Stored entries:
----------------------------------------

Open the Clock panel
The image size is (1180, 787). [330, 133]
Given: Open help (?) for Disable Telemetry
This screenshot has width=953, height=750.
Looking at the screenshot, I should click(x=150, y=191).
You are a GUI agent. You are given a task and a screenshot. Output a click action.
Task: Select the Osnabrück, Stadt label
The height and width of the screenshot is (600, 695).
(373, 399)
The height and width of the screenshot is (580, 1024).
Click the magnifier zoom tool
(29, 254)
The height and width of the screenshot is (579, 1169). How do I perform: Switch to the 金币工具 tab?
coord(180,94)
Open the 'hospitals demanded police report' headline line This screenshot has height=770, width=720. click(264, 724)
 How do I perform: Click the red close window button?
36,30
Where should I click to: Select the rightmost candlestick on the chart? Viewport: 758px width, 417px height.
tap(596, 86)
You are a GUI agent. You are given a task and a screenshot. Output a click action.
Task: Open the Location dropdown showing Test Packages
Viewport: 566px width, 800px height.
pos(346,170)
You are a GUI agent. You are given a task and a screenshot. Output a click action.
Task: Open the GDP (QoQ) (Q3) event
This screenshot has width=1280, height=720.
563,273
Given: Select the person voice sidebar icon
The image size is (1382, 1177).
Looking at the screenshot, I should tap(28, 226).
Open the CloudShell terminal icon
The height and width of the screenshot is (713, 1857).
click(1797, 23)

----------------------------------------

Beginning with the line that contains "This screenshot has width=1280, height=720." and ending with the last line of the data above, return those lines exactly and nothing else.

This screenshot has width=1280, height=720.
563,273
Given: Select the person voice sidebar icon
The image size is (1382, 1177).
Looking at the screenshot, I should tap(28, 226).
Open the CloudShell terminal icon
The height and width of the screenshot is (713, 1857).
click(1797, 23)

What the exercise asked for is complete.